Que a ese Santo Espíritu acuda todo el mundo pues ha llegado el tiempo de su reinado y esta última etapa del mundo a El le pertenece muy especialmente para ser honrado y exaltado. Que la Iglesia lo pregone, que las almas lo amen,  que el mundo entero se le consagre y vendrá la paz,  juntamente con una reacción moral y espiritual más grande que el mal que a la tierra aqueja.
Que a la mayor brevedad se proceda a llamar con oraciones, penitencias, y lágrimas a este Santo Espíritu, suspirando por su venida. Y vendrá., Yo lo enviare otra vez de una manera patente en sus efectos, que asombrara e impulsara a la Iglesia a grandes triunfos.(Diario T. 42, p. 156-158, septiembre 27, 1918).T
Pide esta reacción, este "nuevo Pentecostés", que mi Iglesia necesita: sacerdotes santos por el Espíritu Santo. El mundo se hunde porque faltan sacerdotes de fe que lo saquen del abismo en que se encuentra; sacerdotes de luz para iluminar los caminos del bien: sacerdotes puros para sacar del fango a tantos corazones: sacerdotes de fuego que llenen de amor divino al universo entero.

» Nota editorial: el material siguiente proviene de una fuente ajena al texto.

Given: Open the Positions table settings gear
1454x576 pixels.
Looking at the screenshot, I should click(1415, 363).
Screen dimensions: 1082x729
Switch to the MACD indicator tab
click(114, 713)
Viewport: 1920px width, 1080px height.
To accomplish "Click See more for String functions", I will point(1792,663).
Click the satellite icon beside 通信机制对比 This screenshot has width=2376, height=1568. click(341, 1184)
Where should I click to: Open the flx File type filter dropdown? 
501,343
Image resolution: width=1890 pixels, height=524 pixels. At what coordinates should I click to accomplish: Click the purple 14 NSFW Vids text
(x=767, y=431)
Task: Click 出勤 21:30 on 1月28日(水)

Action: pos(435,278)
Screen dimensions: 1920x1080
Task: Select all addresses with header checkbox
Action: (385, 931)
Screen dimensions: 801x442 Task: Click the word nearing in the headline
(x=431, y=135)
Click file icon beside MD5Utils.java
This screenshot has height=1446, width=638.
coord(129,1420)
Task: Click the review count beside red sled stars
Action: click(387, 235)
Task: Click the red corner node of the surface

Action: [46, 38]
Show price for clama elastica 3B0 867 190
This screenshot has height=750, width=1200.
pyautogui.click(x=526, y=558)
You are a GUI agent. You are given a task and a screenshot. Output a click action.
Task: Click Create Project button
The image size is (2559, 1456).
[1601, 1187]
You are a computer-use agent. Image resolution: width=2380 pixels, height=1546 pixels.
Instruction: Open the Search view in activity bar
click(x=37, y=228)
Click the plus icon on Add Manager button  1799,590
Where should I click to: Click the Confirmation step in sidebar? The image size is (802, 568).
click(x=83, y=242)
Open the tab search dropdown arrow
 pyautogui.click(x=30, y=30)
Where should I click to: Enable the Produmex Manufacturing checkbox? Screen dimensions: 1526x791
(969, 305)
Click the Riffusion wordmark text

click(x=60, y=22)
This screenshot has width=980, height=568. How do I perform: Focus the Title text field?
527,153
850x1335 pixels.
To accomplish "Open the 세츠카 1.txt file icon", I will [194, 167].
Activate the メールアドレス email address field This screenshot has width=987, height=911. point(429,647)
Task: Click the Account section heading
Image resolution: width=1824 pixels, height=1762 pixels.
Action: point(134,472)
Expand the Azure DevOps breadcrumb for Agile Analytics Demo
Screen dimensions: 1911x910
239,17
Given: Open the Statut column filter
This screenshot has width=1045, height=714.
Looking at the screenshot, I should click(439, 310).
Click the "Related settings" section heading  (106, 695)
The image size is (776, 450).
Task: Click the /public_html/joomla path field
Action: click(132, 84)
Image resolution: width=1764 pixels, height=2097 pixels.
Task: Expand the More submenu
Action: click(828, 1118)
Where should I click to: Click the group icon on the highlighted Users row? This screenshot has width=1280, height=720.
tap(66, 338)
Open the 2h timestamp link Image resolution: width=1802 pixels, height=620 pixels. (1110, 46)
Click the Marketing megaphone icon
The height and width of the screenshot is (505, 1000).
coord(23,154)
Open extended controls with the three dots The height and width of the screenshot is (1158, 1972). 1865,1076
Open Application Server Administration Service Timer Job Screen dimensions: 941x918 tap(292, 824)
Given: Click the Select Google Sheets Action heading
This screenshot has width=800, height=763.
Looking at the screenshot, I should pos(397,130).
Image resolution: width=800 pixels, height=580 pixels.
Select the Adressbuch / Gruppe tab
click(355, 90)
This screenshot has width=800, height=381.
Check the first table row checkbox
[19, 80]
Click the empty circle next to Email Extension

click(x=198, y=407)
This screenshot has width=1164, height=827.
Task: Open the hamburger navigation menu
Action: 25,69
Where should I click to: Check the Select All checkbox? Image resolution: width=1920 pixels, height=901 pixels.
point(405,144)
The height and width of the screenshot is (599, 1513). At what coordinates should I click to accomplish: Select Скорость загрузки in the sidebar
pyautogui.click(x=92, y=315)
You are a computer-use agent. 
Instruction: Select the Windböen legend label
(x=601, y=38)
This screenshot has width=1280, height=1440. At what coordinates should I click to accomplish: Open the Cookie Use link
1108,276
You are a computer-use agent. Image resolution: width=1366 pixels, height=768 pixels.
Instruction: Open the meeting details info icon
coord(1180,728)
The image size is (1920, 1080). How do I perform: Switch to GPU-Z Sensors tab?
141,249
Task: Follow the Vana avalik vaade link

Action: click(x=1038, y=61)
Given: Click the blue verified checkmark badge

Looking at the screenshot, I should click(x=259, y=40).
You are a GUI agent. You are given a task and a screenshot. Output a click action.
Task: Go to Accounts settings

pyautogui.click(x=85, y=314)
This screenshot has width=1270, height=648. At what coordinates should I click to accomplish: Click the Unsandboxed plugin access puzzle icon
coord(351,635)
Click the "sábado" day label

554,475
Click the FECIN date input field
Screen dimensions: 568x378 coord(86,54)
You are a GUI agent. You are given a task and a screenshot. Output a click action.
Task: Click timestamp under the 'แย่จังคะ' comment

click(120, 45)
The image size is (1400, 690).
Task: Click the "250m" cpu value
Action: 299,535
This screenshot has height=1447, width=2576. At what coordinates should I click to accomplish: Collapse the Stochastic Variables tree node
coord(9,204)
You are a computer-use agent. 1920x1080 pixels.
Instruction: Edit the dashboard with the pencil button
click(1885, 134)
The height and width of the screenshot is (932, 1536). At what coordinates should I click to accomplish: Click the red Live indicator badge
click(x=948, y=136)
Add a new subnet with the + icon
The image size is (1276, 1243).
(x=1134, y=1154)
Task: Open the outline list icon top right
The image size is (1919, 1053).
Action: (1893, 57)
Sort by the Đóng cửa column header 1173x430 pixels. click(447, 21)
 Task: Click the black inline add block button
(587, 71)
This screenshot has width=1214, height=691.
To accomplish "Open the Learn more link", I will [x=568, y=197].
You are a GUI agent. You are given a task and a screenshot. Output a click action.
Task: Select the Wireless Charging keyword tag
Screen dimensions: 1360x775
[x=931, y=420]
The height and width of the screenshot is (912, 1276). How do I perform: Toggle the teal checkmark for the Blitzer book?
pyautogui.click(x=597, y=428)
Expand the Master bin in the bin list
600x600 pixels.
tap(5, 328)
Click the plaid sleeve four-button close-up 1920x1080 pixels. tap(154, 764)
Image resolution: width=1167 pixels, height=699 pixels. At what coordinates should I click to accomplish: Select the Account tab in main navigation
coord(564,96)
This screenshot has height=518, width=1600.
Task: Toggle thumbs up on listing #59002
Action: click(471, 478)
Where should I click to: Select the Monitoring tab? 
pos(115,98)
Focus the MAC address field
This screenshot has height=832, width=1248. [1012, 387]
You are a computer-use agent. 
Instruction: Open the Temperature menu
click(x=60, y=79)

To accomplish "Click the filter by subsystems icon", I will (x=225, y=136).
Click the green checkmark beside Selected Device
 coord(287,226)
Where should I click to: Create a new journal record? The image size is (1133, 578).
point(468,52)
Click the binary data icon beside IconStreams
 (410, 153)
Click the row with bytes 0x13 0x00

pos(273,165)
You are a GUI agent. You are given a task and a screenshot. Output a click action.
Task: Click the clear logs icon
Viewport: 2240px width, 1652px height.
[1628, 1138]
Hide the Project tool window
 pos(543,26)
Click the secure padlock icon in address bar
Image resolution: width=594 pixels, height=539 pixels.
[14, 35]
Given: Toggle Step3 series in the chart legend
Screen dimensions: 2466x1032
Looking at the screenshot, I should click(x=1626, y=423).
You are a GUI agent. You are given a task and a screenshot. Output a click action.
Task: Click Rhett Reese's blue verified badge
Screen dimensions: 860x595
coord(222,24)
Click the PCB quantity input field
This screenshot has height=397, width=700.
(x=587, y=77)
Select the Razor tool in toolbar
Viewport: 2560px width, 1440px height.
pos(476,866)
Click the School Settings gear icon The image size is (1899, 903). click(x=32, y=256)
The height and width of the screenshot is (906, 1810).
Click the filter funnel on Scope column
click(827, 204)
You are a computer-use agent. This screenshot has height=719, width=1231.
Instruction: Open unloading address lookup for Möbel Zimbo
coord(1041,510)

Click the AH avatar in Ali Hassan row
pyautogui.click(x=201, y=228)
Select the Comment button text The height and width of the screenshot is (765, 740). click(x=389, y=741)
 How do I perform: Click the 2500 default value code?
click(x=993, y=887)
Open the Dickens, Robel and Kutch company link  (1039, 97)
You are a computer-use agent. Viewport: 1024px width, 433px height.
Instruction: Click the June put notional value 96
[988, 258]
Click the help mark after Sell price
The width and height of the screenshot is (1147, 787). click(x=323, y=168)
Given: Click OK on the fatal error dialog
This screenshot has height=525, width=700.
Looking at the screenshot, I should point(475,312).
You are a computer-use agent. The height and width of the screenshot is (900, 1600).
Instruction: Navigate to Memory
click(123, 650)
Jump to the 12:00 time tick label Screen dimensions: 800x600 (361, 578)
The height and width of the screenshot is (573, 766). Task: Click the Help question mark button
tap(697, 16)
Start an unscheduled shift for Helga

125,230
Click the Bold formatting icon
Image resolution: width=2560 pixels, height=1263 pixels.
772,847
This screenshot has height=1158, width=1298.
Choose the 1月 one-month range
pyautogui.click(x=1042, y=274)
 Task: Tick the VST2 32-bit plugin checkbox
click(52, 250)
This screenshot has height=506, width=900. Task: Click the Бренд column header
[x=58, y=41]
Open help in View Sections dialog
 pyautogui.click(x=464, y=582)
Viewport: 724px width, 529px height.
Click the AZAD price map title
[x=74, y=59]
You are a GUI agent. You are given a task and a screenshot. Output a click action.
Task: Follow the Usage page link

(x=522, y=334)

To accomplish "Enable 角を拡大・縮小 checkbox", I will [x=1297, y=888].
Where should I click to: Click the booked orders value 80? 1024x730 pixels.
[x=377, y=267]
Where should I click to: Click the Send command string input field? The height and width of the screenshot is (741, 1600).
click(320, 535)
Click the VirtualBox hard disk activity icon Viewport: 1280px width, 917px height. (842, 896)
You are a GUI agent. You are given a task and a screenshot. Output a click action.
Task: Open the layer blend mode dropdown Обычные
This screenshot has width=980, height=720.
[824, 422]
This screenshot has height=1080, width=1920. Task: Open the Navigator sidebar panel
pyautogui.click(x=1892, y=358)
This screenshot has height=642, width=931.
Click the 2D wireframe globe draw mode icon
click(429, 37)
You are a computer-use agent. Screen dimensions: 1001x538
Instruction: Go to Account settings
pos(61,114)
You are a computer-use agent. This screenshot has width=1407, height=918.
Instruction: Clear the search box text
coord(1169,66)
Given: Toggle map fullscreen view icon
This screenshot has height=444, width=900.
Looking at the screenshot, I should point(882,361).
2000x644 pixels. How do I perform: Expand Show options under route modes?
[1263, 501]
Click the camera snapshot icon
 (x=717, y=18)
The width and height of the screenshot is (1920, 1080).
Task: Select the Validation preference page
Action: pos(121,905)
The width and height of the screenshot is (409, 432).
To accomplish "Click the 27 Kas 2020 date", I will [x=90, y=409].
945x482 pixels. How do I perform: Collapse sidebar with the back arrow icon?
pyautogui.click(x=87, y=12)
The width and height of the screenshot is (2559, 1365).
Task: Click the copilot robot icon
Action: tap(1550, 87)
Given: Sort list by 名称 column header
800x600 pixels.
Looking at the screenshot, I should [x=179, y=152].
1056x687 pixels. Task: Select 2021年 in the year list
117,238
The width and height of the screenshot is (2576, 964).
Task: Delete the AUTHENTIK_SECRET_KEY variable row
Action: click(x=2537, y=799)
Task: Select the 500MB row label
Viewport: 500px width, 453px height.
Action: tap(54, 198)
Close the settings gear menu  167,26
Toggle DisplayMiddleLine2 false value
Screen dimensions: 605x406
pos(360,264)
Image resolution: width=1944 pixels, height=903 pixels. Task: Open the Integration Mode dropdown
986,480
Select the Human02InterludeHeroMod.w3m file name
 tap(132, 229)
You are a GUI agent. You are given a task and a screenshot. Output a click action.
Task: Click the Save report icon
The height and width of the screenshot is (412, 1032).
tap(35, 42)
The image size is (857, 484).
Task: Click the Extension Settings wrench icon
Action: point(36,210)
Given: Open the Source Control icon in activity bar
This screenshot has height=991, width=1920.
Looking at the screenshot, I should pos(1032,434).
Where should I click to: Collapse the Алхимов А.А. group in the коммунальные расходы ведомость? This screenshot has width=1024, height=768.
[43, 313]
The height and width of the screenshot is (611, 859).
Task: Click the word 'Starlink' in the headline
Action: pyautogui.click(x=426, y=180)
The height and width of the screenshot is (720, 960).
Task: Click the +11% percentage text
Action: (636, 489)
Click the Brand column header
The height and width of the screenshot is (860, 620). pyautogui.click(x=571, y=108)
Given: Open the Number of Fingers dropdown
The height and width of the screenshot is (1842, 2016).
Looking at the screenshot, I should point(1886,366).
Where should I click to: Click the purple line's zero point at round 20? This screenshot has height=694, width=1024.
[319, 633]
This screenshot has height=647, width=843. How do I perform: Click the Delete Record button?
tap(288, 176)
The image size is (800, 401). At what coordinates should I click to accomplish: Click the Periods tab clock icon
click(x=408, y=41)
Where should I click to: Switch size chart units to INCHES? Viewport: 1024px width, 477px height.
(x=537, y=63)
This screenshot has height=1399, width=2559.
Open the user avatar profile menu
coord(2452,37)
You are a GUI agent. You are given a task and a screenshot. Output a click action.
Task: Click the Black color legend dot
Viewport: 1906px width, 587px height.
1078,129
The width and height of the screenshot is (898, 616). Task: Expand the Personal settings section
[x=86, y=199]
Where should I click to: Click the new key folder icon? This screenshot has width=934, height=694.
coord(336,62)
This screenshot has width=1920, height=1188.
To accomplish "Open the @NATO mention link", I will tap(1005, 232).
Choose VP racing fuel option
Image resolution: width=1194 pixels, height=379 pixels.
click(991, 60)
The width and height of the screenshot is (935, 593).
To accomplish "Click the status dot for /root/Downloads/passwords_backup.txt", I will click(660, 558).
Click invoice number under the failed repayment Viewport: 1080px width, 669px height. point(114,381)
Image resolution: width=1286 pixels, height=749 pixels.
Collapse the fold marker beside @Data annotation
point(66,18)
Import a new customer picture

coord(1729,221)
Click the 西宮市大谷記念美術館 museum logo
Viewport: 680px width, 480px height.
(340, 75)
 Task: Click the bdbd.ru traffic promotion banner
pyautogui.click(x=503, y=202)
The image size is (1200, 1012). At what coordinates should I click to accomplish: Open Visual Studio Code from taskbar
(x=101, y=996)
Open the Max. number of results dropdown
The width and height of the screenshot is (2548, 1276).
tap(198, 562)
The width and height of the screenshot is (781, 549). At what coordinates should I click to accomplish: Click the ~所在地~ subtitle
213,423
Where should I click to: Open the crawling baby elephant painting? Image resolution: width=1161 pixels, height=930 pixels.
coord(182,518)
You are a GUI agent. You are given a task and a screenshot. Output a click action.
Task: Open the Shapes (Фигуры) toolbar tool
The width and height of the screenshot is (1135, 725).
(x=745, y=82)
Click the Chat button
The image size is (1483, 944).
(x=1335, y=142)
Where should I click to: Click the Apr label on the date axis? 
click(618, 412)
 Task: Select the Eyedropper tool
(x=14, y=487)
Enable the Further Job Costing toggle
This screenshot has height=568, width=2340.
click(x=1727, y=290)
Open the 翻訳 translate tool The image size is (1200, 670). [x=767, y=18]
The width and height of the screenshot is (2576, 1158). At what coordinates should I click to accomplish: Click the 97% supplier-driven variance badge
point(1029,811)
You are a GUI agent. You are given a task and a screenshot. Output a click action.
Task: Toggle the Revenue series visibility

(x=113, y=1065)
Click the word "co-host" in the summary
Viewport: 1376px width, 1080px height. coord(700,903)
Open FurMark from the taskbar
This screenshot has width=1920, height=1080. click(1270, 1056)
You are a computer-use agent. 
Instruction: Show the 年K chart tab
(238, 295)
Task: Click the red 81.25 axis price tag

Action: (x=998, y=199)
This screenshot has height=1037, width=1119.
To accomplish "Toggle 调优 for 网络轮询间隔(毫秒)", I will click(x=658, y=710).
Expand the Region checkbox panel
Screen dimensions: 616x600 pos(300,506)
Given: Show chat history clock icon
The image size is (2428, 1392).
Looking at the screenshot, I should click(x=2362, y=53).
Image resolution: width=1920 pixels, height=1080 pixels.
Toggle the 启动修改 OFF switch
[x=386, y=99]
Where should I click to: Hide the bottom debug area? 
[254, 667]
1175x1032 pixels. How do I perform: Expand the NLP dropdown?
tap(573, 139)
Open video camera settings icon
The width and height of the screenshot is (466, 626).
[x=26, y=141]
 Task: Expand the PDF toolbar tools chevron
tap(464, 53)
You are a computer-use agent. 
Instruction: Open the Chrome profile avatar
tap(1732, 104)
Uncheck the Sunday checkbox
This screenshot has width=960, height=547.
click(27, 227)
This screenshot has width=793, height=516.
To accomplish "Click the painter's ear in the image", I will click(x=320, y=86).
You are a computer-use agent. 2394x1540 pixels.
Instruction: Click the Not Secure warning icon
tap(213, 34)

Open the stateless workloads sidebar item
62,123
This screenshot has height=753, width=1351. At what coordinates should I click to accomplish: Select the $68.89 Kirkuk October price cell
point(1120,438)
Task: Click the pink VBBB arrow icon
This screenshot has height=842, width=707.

Pide, clama al cielo, ofrece al Verbo para que todas las cosas se restauren en Mi por el Espíritu Santo.. (Diario T. 49. p. 250-251, noviembre 1. , 1927).T
Quiero volver al mundo en mis sacerdotes: quiero renovar al mundo de las almas manifestándome  Yo mismo en mis sacerdotes: quiero dar un poderoso impulso a mi lglesia infundiéndole  como un "nuevo Pentecostés", el Espíritu Santo en mis sacerdotes.(Diario T. 50, p. 165, enero 5, 1928).T

Para alcanzar lo que pido deben todos los sacerdotes hacer una consagración  al
Espíritu Santo, pidiéndole, por intercesión de María, que venga a ellos como en un
"nuevo Pentecostés",  y que los purifique, los enamore, los posea, los unifique, los
santifique  y los transforme en Mi. (Diario T. 50, p. 296, enero 25, 1928).

Algún  día,  y no lejano,  en el centro de mi Iglesia,  en san Pedro, se llegara  a hacer la consagración del mundo al Espíritu Santo,  y las gracias especiales de este divino  Espíritu se derramarán  en el Papa feliz que esto haga.